The water cuts of the producers were calculated by applying the weighted average based on the production rate of each layer. The comparison results between the calculated water cut and the actual water cut are shown in Fig. 10. The initial calculations have a larger error than the later calculations. The later calculations have an error of less than 5 %. This result is attributed to the fact that water mostly comes from high-permeability channels, such as cracks, during the early breakthrough time, but the established model does not consider this effect. However, this effect is weakened when a water breakthrough gradually occurs in most of the layers, causing the calculated water cut to approximate the actual values; thus, the error decreases.

Conclusion

  1. 1.

    A dynamic tracking model for reservoir water flooding with a separated layer water injection is established. Based on the basic principles of heat and mass transfer, a well temperature curve was applied to determine the water injection profile. The Poisson process analysis and the stochastic process methods were applied to calculate the water saturation, water breakthrough time, and water cut of each layer in the water-flooded reservoir at any given time.

  2. 2.

    The dynamic watering out processes of each layer differ for a water-flooded reservoir with a separated layer water injection.

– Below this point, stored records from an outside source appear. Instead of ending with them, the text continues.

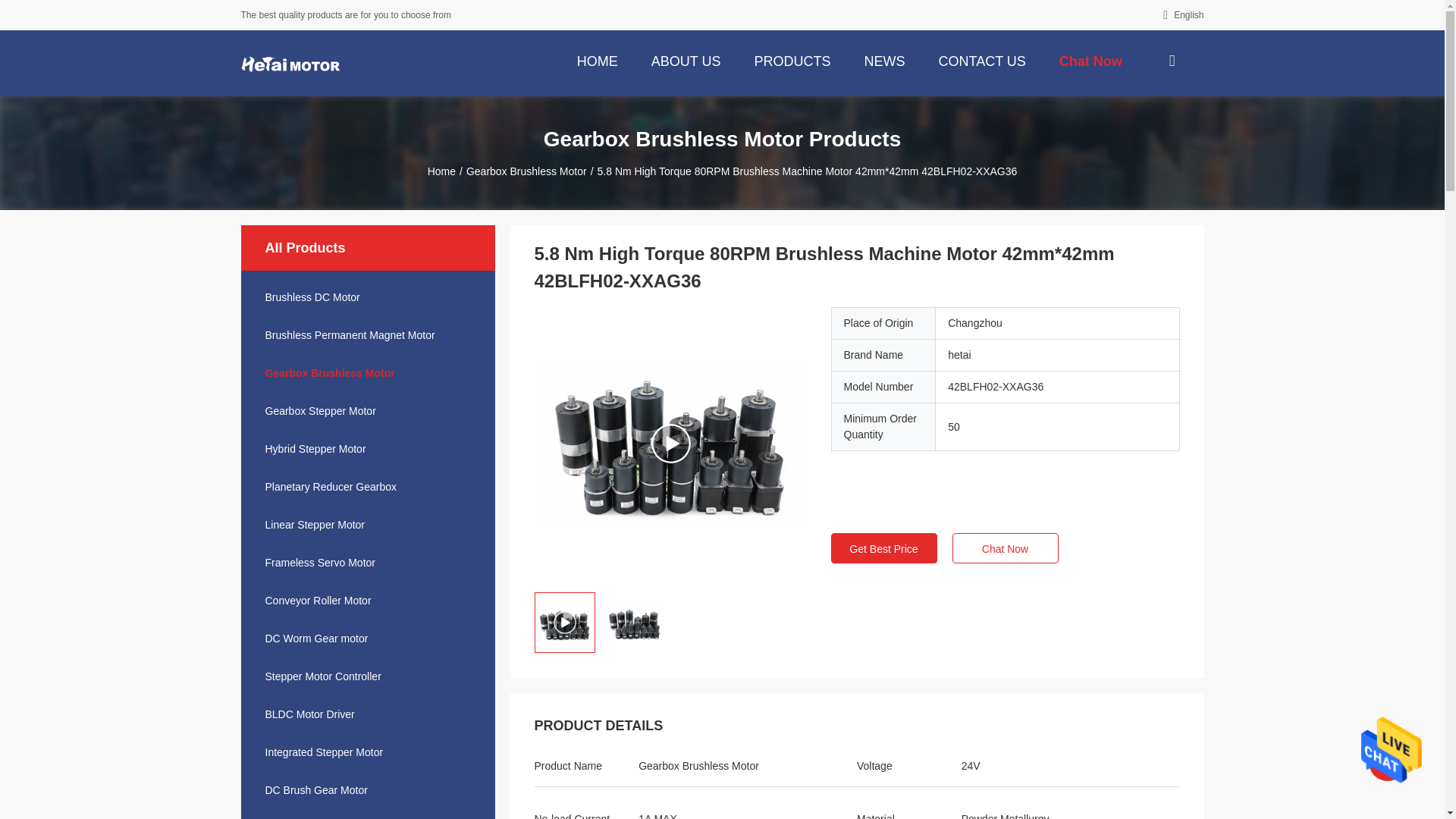
PRODUCTS (792, 60)
HOME (597, 60)
ABOUT US (686, 60)
Given the description of an element on the screen output the (x, y) to click on. 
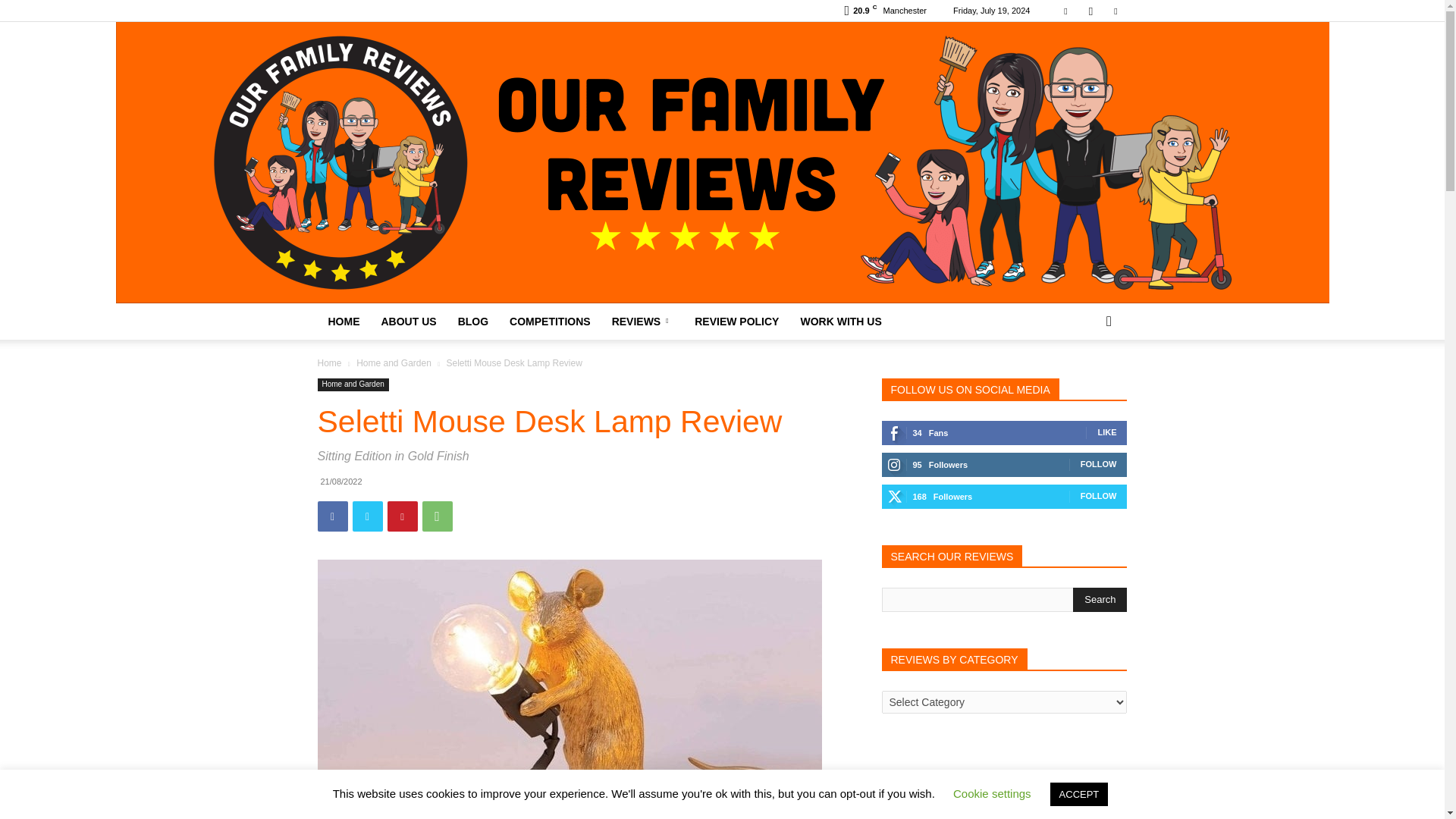
Twitter (1114, 10)
View all posts in Home and Garden (393, 362)
Facebook (332, 516)
BLOG (472, 321)
ABOUT US (407, 321)
Twitter (366, 516)
Instagram (1090, 10)
COMPETITIONS (550, 321)
Facebook (1065, 10)
Search (1099, 599)
HOME (343, 321)
Given the description of an element on the screen output the (x, y) to click on. 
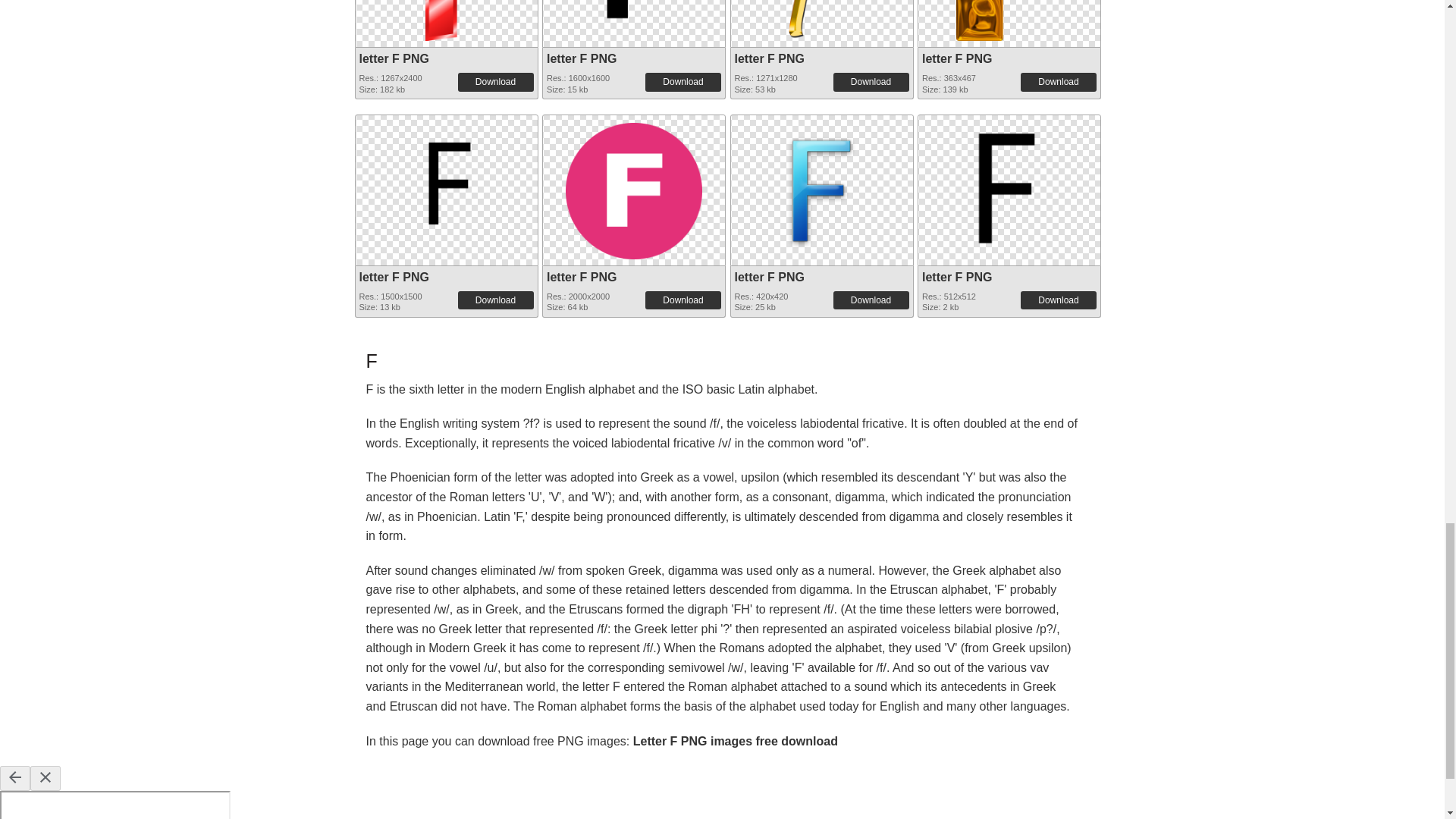
letter F PNG (394, 58)
letter F PNG (821, 20)
Download (682, 81)
letter F PNG (956, 58)
letter F PNG (633, 20)
letter F PNG (445, 20)
Download (870, 81)
Download (1058, 81)
letter F PNG (768, 58)
letter F PNG (581, 58)
Download (496, 81)
Given the description of an element on the screen output the (x, y) to click on. 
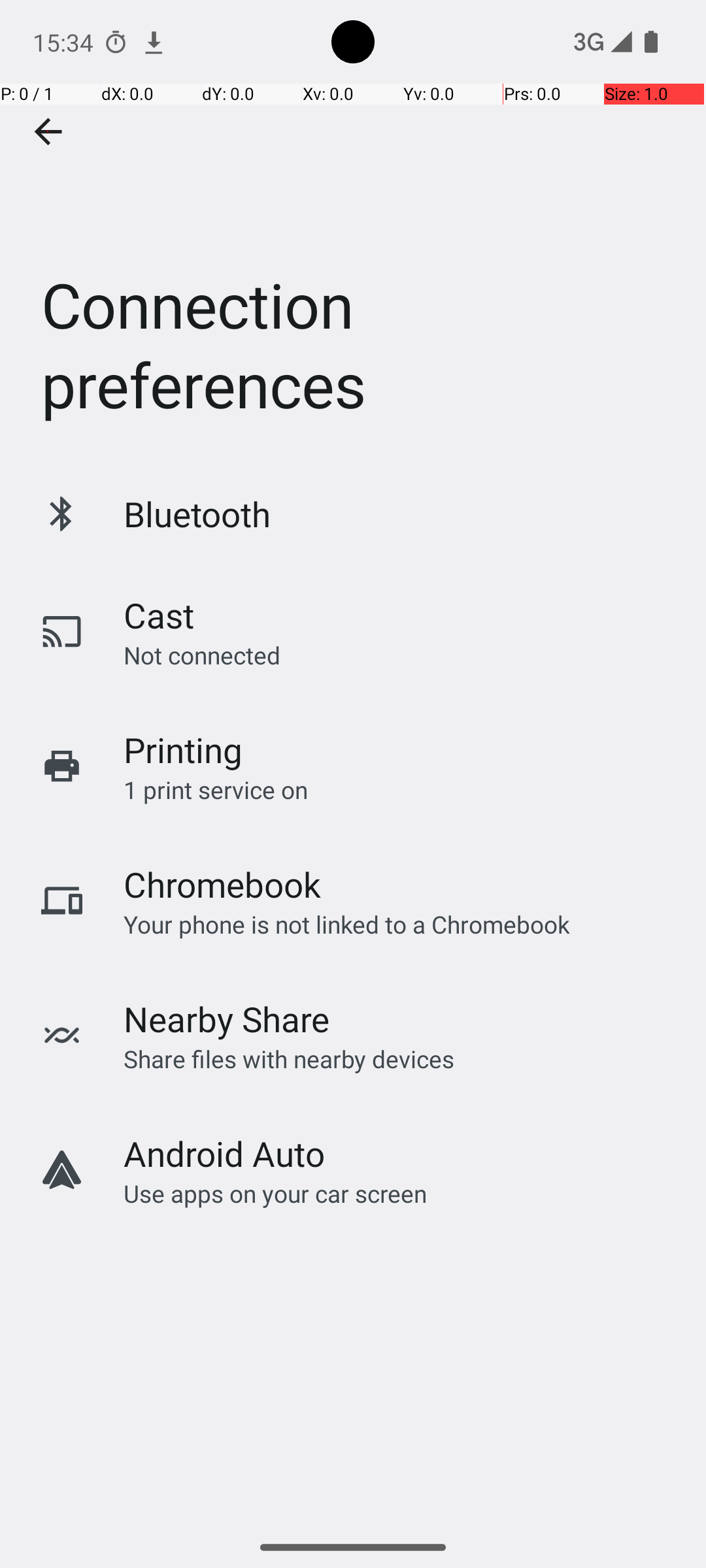
Cast Element type: android.widget.TextView (158, 614)
Not connected Element type: android.widget.TextView (201, 654)
Printing Element type: android.widget.TextView (182, 749)
1 print service on Element type: android.widget.TextView (215, 789)
Your phone is not linked to a Chromebook Element type: android.widget.TextView (346, 923)
Share files with nearby devices Element type: android.widget.TextView (288, 1058)
Use apps on your car screen Element type: android.widget.TextView (275, 1192)
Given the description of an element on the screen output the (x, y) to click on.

A higher water intake for a layer per unit thickness with high flow channels, where water saturation increases faster results in a shorter water breakthrough time and faster increase in water cut, and vice versa.

  3. 3.

    The model prediction accuracy may vary at different development stages. For models that only consider the micro-pore distribution in a reservoir but not the high-penetration channels, such as micro-cracks, the water-cut calculation error is larger when the water mainly comes from a high-permeability channel at an early time. When the reservoir gradually becomes water flooded, the calculated water cut approximates the actual value, and the calculation error becomes less than 5 %.